**Extracted information**
════════════════

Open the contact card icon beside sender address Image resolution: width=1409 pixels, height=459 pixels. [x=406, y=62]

════════════════

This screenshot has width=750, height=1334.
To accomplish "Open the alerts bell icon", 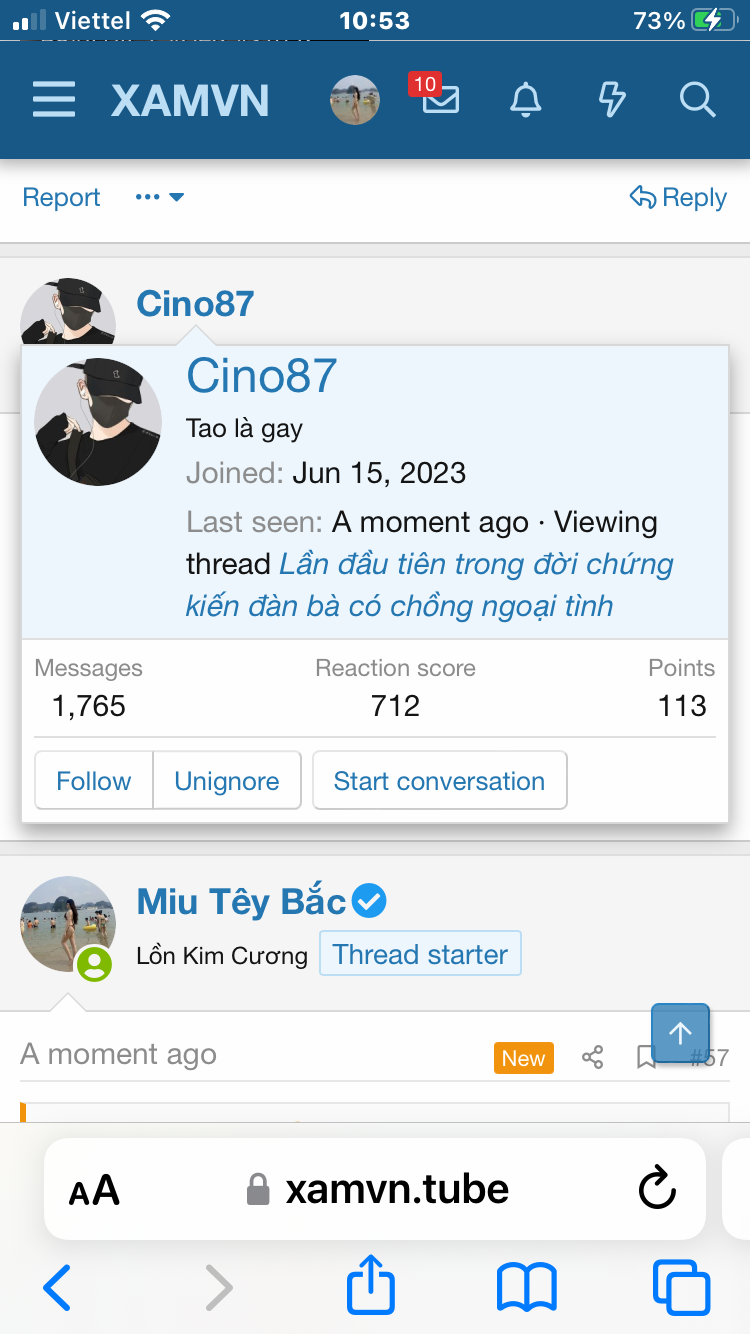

════════════════

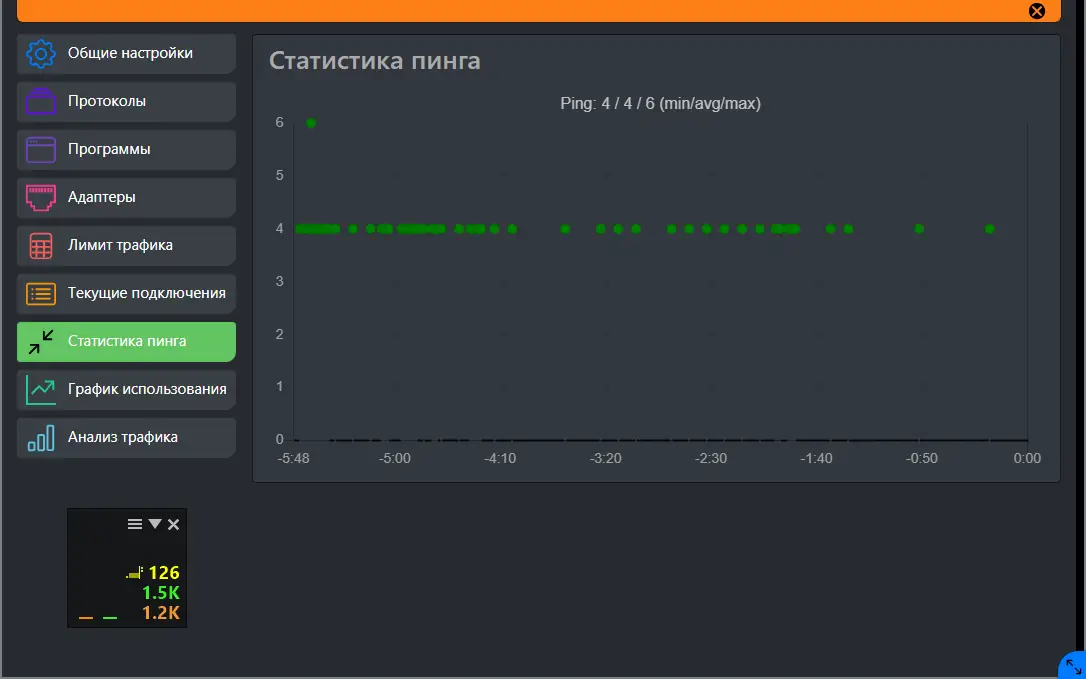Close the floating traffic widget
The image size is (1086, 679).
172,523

════════════════

**Exercise instructions**
The lines to return are those with the string "width" in them; copy each from the entries above.

**Written answer**
Open the contact card icon beside sender address Image resolution: width=1409 pixels, height=459 pixels. [x=406, y=62]
This screenshot has width=750, height=1334.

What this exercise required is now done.